_THE RECORDS_
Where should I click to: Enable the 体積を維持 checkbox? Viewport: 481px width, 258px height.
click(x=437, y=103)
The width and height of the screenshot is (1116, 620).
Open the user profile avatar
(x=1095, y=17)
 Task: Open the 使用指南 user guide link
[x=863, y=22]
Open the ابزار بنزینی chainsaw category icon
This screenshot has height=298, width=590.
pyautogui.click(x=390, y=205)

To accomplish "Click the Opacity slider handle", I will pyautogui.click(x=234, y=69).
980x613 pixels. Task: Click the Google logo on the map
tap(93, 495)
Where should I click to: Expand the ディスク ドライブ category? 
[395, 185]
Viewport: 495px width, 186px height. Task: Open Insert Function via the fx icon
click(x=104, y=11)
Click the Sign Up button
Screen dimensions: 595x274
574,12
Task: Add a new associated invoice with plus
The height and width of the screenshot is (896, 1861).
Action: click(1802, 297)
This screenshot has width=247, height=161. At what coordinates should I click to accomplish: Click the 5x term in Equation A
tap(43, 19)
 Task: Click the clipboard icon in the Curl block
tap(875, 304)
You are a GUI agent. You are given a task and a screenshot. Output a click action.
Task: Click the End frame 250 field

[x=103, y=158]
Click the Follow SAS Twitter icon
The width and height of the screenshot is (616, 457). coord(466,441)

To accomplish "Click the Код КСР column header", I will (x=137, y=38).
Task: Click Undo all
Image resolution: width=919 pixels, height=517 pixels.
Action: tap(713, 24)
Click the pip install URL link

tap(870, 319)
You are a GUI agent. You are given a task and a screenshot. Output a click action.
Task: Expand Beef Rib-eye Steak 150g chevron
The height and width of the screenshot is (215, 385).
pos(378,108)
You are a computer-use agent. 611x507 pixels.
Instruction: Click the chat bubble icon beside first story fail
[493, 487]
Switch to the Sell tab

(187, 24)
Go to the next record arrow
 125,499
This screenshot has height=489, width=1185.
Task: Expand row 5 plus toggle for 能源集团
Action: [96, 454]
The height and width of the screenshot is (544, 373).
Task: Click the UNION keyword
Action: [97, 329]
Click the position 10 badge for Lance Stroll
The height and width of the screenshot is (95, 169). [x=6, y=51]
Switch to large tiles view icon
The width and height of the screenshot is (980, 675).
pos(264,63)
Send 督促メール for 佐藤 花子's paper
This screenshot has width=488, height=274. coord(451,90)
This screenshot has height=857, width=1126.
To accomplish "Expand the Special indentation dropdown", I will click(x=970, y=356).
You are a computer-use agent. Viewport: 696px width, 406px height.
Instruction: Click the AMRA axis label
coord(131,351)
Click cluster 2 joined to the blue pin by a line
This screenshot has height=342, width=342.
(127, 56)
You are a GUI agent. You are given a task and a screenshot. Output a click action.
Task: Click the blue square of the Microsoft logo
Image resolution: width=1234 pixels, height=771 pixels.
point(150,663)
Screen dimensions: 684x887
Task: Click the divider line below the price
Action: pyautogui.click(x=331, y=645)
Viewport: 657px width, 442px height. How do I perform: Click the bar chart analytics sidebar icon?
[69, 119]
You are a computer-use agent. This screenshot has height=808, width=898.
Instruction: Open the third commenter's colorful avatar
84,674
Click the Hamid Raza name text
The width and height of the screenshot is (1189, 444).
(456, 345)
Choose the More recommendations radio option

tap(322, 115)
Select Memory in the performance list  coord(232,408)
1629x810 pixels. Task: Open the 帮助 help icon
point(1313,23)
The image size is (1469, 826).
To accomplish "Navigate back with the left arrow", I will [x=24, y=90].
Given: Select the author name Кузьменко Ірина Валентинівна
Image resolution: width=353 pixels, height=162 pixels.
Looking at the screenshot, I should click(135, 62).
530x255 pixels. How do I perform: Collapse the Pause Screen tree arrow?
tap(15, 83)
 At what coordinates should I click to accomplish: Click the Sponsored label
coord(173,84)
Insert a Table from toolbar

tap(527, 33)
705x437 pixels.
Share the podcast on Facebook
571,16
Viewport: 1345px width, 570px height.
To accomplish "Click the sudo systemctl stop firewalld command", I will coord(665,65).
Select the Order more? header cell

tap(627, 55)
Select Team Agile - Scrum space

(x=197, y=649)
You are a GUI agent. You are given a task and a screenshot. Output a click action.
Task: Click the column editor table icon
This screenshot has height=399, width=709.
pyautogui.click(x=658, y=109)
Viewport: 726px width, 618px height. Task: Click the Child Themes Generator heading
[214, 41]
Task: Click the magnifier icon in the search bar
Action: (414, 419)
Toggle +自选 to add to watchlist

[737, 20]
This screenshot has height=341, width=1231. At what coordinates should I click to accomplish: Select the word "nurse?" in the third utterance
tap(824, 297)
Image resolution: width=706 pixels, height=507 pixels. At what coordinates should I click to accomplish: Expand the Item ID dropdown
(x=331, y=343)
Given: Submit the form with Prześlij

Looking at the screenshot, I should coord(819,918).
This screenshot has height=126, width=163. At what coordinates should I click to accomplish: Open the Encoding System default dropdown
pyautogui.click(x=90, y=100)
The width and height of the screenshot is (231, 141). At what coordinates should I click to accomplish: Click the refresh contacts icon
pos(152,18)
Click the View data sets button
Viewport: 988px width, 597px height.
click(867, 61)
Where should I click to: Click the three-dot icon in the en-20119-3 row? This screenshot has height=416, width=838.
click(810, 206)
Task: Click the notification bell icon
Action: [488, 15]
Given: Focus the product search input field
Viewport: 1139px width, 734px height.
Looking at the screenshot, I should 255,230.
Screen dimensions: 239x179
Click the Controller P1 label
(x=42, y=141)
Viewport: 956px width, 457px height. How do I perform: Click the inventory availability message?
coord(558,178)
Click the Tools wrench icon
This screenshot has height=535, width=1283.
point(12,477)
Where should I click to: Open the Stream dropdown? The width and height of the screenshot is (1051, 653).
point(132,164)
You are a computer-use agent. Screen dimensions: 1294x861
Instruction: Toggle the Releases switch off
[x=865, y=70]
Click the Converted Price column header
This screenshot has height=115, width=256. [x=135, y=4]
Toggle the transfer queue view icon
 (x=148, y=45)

_GIVEN TASK_
Lay out everything from the start of the rows down to the line that contains "tap(870, 319)" as a JSON list of strings, one string per line, skipping blank lines.

_RESULT OF THE EXERCISE_
[
  "Where should I click to: Enable the 体積を維持 checkbox? Viewport: 481px width, 258px height.",
  "click(x=437, y=103)",
  "The width and height of the screenshot is (1116, 620).",
  "Open the user profile avatar",
  "(x=1095, y=17)",
  " Task: Open the 使用指南 user guide link",
  "[x=863, y=22]",
  "Open the ابزار بنزینی chainsaw category icon",
  "This screenshot has height=298, width=590.",
  "pyautogui.click(x=390, y=205)",
  "To accomplish \"Click the Opacity slider handle\", I will pyautogui.click(x=234, y=69).",
  "980x613 pixels. Task: Click the Google logo on the map",
  "tap(93, 495)",
  "Where should I click to: Expand the ディスク ドライブ category? ",
  "[395, 185]",
  "Viewport: 495px width, 186px height. Task: Open Insert Function via the fx icon",
  "click(x=104, y=11)",
  "Click the Sign Up button",
  "Screen dimensions: 595x274",
  "574,12",
  "Task: Add a new associated invoice with plus",
  "The height and width of the screenshot is (896, 1861).",
  "Action: click(1802, 297)",
  "This screenshot has width=247, height=161. At what coordinates should I click to accomplish: Click the 5x term in Equation A",
  "tap(43, 19)",
  " Task: Click the clipboard icon in the Curl block",
  "tap(875, 304)",
  "You are a GUI agent. You are given a task and a screenshot. Output a click action.",
  "Task: Click the End frame 250 field",
  "[x=103, y=158]",
  "Click the Follow SAS Twitter icon",
  "The width and height of the screenshot is (616, 457). coord(466,441)",
  "To accomplish \"Click the Код КСР column header\", I will (x=137, y=38).",
  "Task: Click Undo all",
  "Image resolution: width=919 pixels, height=517 pixels.",
  "Action: tap(713, 24)",
  "Click the pip install URL link",
  "tap(870, 319)"
]